START Excerpted records

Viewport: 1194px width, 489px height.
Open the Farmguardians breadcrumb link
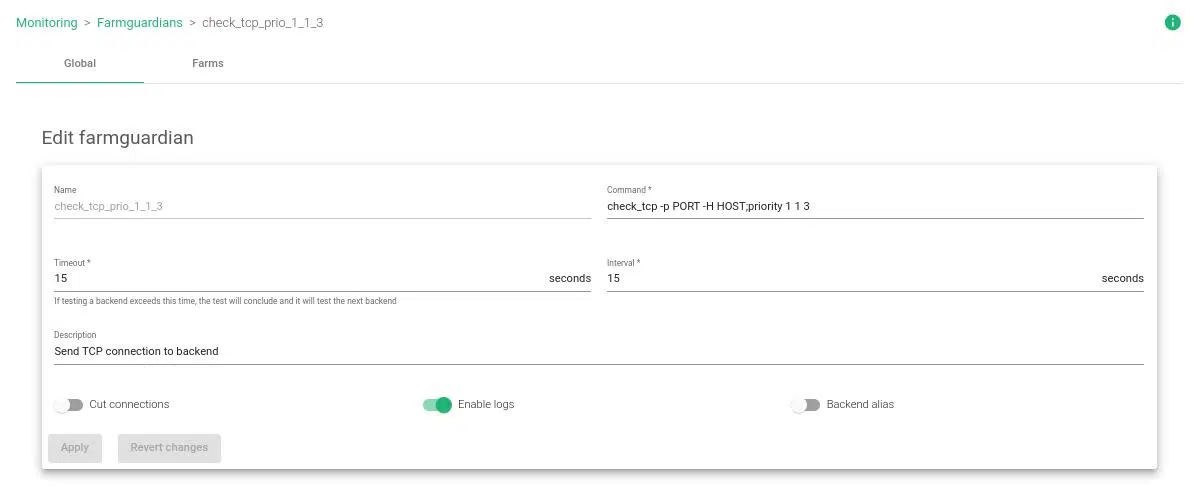[x=140, y=23]
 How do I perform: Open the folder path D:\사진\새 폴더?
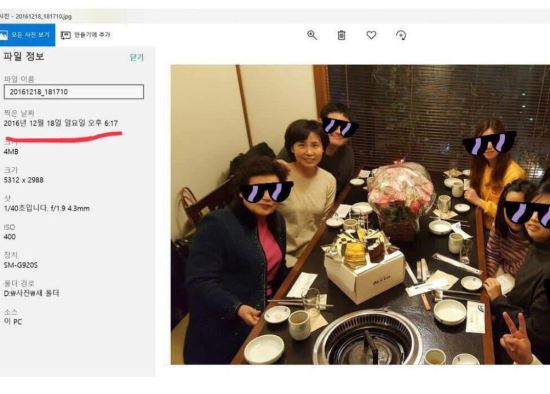point(32,293)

END Excerpted records

* Exercise description *
Can you change every "Open" in the data above to "Access", keeping everything else the same? Leave the pictures out of your answer.

* Exercise result *
Viewport: 1194px width, 489px height.
Access the Farmguardians breadcrumb link
[x=140, y=23]
 How do I perform: Access the folder path D:\사진\새 폴더?
point(32,293)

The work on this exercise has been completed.